A Justiça de Goiás concedeu liminar que impede uma incorporadora imobiliária de cobrar de dois consumidores parcelas vencidas e vincendas relativas a um imóvel em condomínio residencial, diante do atraso injustificado na entrega da obra. A empresa também deverá se abster de inscrever o nome dos compradores em órgãos de restrição ao crédito.
A decisão é da juíza Fabiana Federico Soares Dorta Pinheiro, da 3ª Vara Cível de Aparecida de Goiânia, ao analisar ação de rescisão contratual cumulada com restituição de valores pagos.

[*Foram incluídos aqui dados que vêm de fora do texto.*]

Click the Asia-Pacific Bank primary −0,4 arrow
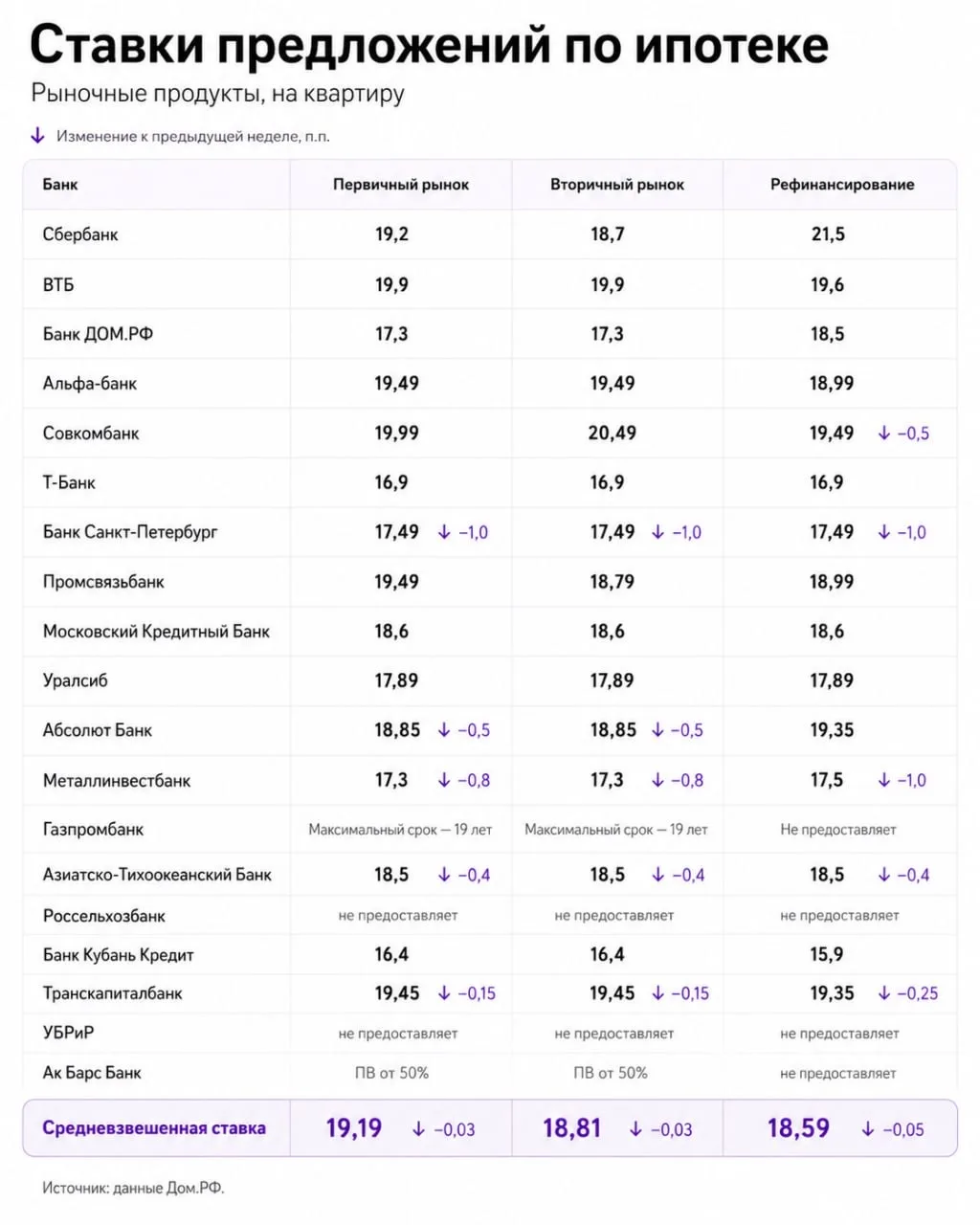The height and width of the screenshot is (1225, 980). click(x=444, y=875)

Os consumidores são representados na ação pelos advogados Luiz Antônio Lorena, Carlos Eduardo Vinaud e Altievi Almeida, do LVA Advocacia.
De acordo com os autos, o contrato previa a entrega do imóvel até março de 2025, com cláusula de tolerância de 180 dias, o que prorrogou o prazo máximo para setembro do mesmo ano. Mesmo após o encerramento desse período, a obra não foi concluída, sem apresentação de cronograma concreto ou solução efetiva por parte da vendedora.
Na decisão, a magistrada destacou que, uma vez manifestada a intenção dos compradores de rescindir o contrato, não é razoável submetê-los aos efeitos de um negócio jurídico que não desejam mais manter, especialmente diante do atraso reconhecido na execução do empreendimento.
A juíza também considerou presente o risco de dano imediato, uma vez que a continuidade das cobranças poderia levar à caracterização de mora e à negativação do nome dos consumidores, além de outros efeitos contratuais indesejados enquanto a controvérsia judicial ainda está em curso.